Data shown
----
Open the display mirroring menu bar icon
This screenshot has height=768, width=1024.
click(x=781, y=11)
----
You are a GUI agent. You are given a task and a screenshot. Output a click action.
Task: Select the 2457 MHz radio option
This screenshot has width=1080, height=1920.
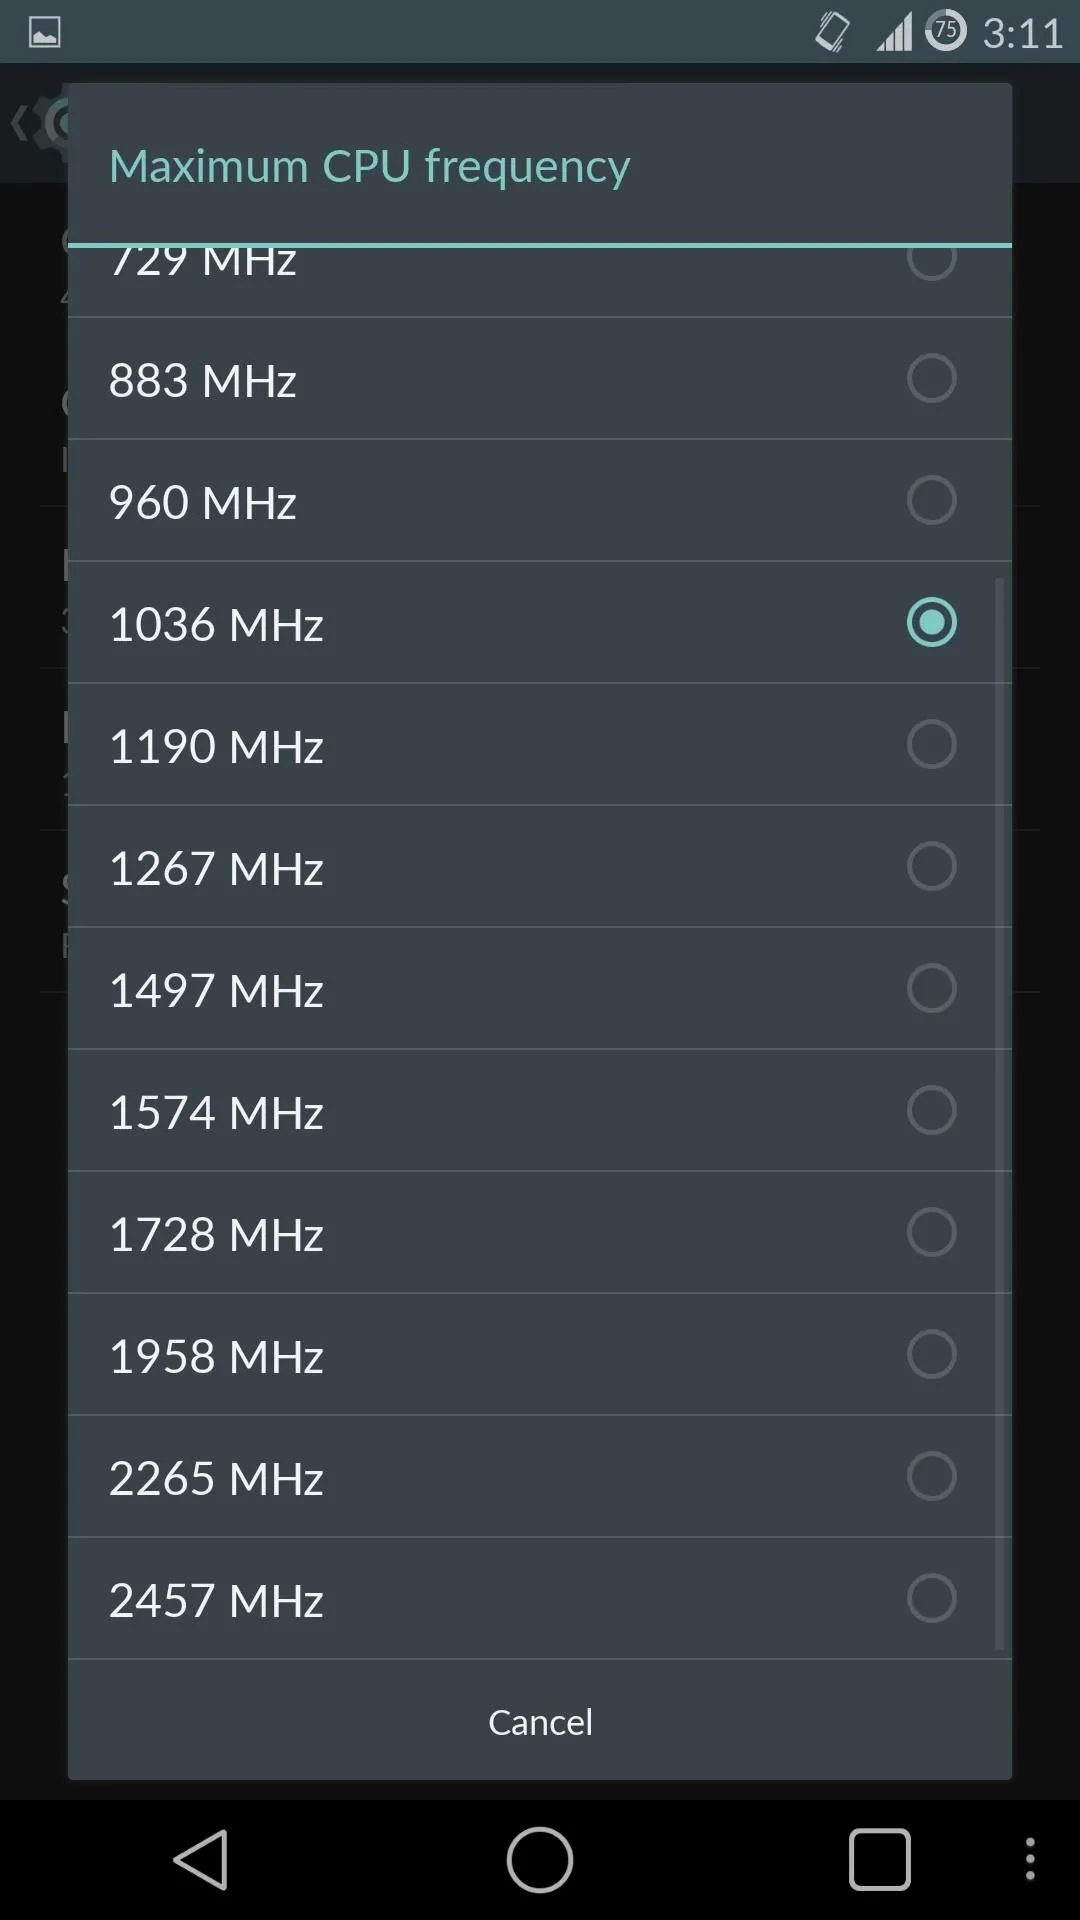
----
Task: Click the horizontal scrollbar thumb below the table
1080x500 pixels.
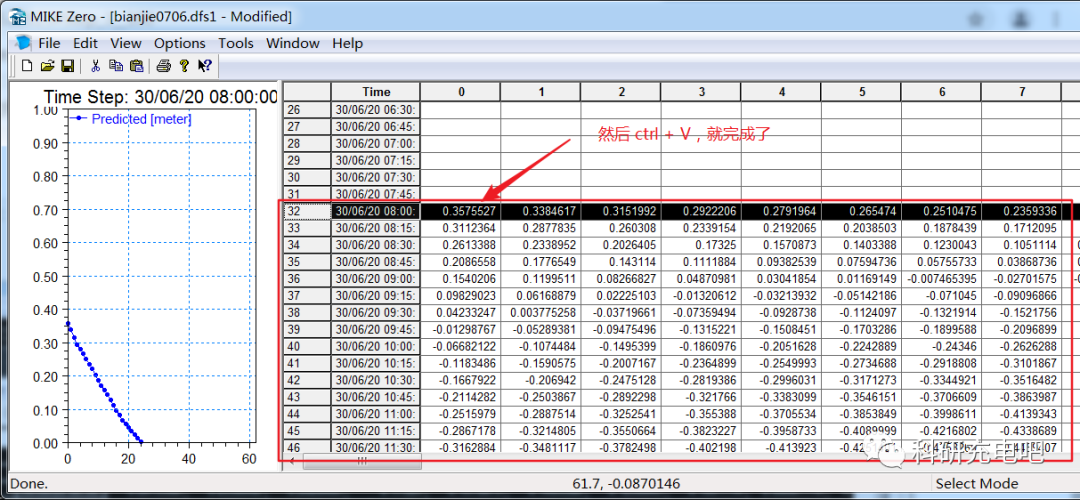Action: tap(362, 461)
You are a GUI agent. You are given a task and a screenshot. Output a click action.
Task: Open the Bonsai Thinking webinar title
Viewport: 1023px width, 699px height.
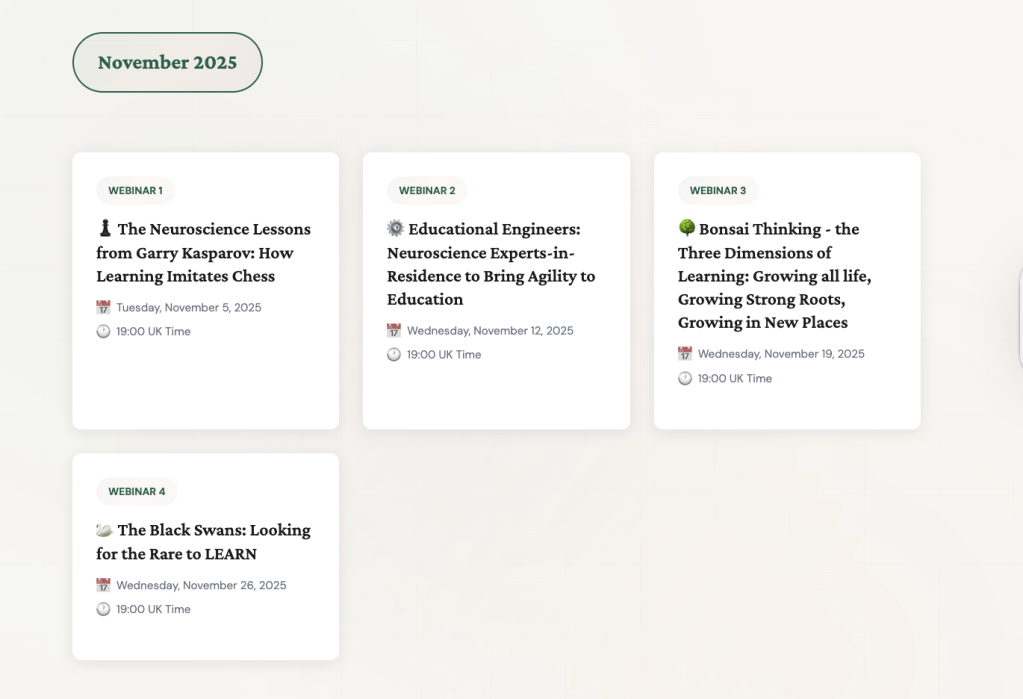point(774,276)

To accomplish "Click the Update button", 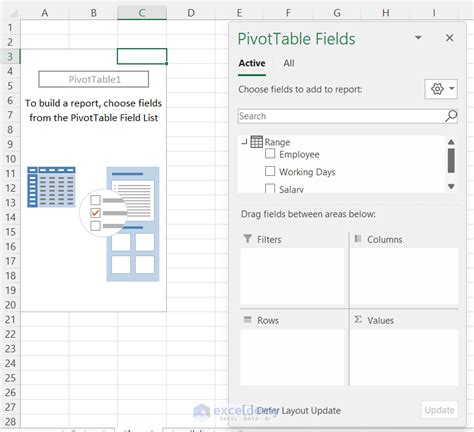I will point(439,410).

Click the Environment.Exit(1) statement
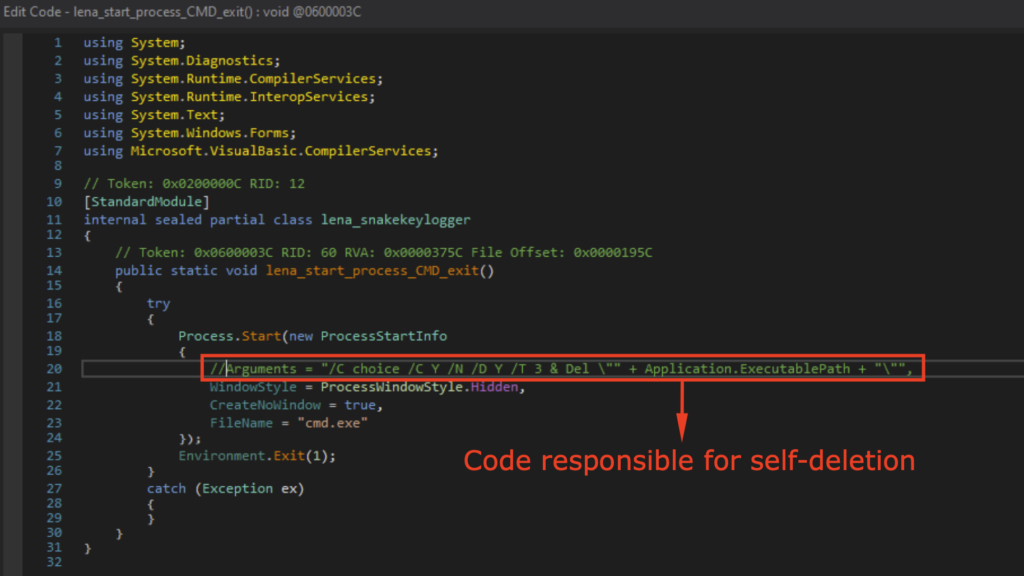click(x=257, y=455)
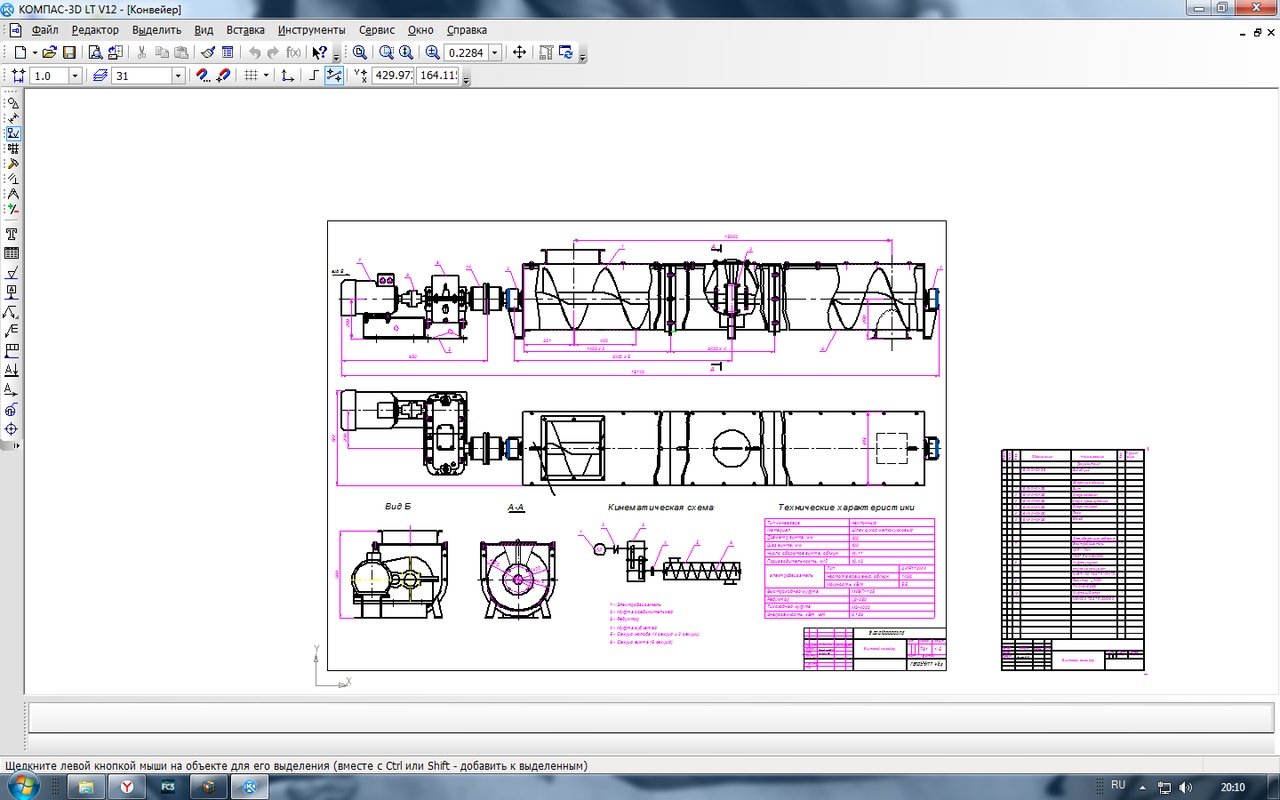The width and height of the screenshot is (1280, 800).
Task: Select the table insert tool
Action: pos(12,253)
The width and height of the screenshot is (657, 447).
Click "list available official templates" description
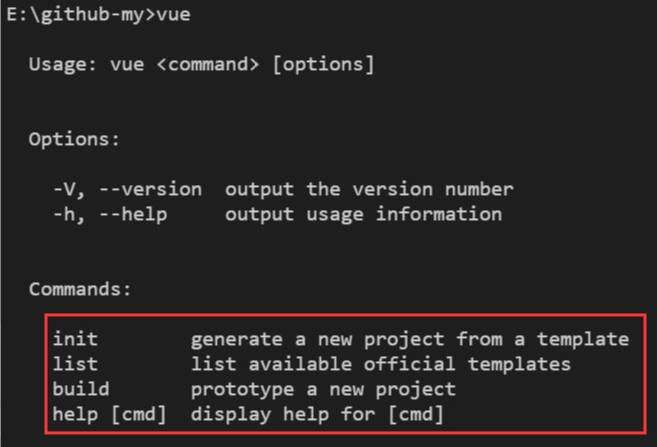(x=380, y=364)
----
Exercise
Retype exactly the lines of the data above that fall between the line with "Task: Select the 2457 MHz radio option" and the line with "This screenshot has width=1080, height=1920.", inclusive, and add nothing.

Reply to the task
Task: Select the 2457 MHz radio option
This screenshot has width=1080, height=1920.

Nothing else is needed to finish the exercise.